In like manner with the theory of Evolution. While it holds sway in every field of science, and with such attractive force as to draw most of the vigorous and capable intellectual life of the time into these fields in pursuit of knowledge or of wealth, it still seems to affect but little the higher spiritual life of the mass of men. It has, indeed, been an incalculable benefit in loosening the bonds of superstition from the minds of men, but at the same time it has indirectly exerted a powerful influence tending, through the rapid and intoxicating advance of control of the great forces of nature and of the boundless sources of natural wealth, to the subordination of spiritual to material interests.
Thus, both directly and indirectly, it has had a disastrous effect upon pure literature, especially upon the literature of the pure imagination, upon poetry, and upon romance. To-day the writing about material things and of the daily affairs of men, of politics and of society, history, biography, voyages and travels, encyclopedias, and scientific treatises, far outweighs, in quality no less than in quantity, the literature of sentiment and the imagination. The whole spiritual nature of man is finding but little, and for the most part only feeble and unsatisfactory, expression.
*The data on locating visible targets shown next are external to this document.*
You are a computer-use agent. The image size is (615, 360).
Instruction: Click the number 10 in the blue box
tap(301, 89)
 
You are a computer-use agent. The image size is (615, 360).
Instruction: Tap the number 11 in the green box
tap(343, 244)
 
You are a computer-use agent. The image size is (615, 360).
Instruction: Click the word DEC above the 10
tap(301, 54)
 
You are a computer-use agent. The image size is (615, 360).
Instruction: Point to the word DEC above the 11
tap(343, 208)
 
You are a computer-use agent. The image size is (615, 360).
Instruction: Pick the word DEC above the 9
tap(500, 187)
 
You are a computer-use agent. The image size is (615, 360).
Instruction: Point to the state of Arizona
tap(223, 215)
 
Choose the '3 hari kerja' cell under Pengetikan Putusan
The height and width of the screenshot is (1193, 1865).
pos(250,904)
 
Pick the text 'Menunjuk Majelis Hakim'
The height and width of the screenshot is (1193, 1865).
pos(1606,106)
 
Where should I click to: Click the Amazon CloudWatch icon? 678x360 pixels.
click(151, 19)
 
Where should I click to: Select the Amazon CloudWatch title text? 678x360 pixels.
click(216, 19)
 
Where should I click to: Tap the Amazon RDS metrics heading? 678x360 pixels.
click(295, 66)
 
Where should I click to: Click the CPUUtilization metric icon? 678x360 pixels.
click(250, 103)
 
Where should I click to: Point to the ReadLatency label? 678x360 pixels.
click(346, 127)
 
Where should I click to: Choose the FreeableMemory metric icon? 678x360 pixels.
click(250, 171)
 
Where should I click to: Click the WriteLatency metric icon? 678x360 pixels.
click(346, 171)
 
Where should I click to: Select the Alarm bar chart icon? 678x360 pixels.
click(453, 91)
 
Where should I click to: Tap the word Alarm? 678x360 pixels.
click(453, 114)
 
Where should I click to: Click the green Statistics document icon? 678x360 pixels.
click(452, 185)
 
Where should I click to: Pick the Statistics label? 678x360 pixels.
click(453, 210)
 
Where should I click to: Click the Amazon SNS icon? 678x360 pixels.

In poetry there is not to-day a single commanding voice. Now and then a transient note of power is heard but the strongest are those which deal with and for the most part glorify material things. The great harpers of the House of Paine have departed. Orpheus, and Orion who sat “syde faste” by him, and Eacides Chiron, and the Bret Glascurion, have all left their seats, and only the
“... smale harpers with their glees,”
who sat beneath them, remain, while afar from them are heard
“Many thousand tymes twelve
That maken loude menstraleyes”
“Many a floute and lilting-horne
And pypès made of grenè corne.”
But this shall not be forever. The spirit in man is never wholly quenched. Romance never dies out of the world. The stars of night still shine to the souls of men. One generation after another may try to content itself with apples of the Dead Sea, but the time shall come when the quest of the fruit of the Tree of Life shall be undertaken again in earnest and with fair promise. Great harpers shall fill again the seats once occupied by Orpheus and Orion, and the later days of the Atlantic Monthly, in that perhaps still distant time, may be no less worthy of fame than when Emerson and Longfellow and Lowell and Whittier and Holmes were its regular contributors.